While surgery is not appropriate for most people with COPD, three procedures may benefit carefully selected patients:

  1. Bullectomy, removal of large bulla (areas of ruptured, useless alveoli), decompresses adjacent lung tissue.3 It may be performed via thoracoscopy and can reduce dyspnea and improve lung function.3
  2. Lung volume reduction surgery (LVRS) removes diseased parts of the lung to reduce hyperinflation.
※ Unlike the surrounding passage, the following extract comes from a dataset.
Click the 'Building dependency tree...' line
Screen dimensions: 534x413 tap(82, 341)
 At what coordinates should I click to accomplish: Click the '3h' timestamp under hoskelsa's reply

It improves effectiveness of respiratory muscles and increases elastic recoil pressure of the lung.2,3 One study of 1,200 patients comparing LVRS with medical treatment showed that after 4.3 years, patients with upper-lobe disease and low exercise capacity who received the procedure had a greater survival rate than those who did not.3
  3. Lung transplantation may improve quality of life and functional capacity for people with Stage 4 although it is uncertain if it confers a survival benefit after two years.3 COPD patients account for about 30% of lung transplants; however, the shortage of donors limits the availability of this procedure.2

What nurses can do

Because smoking is the leading cause of COPD, providers should document the smoking status of all patients annually.9 It takes less than three minutes to ask about smoking, assess the desire to quit, and advise the patient to quit.9 Its a misconception that smokers dont want to quit; up to 80% are eager to stop.9 Nurses can make referrals to organizations offering smoking cessation programs, such as state and local health departments, the American Lung Association, the American Cancer Association, hospital community service departments, and patients insurance companies. Effective programs combine education, counseling, social support, and medication nicotine replacement products and medications such as bupropion (Wellbutrin, Zyban) and the newest, varenicline (Chantix), which binds to nicotinic brain receptors. No matter how long people have smoked or how advanced their lung disease is, smoking cessation will benefit them.

Nurses can participate in community screening programs to detect COPD in undiagnosed patients in order to intervene early. For example, in one study, clinical nurse specialists screened nearly 250 patients with a simple handheld spirometry device.10 About 86% were at risk for COPD, and 23% already had mild or moderate COPD.10

Nurses can ensure that patients are using inhalers correctly and that they understand the difference between prn and daily maintenance medications. Nurses can discuss avoidable risk factors like cigarette smoke, fumes, and indoor and outdoor air pollution. Nurses can teach patients how to pace themselves, how to use breathing techniques, and how to time daily activities in such a way to maximize available energy. COPD cannot yet be cured, but nurses can do much to help improve the quality of life for patients.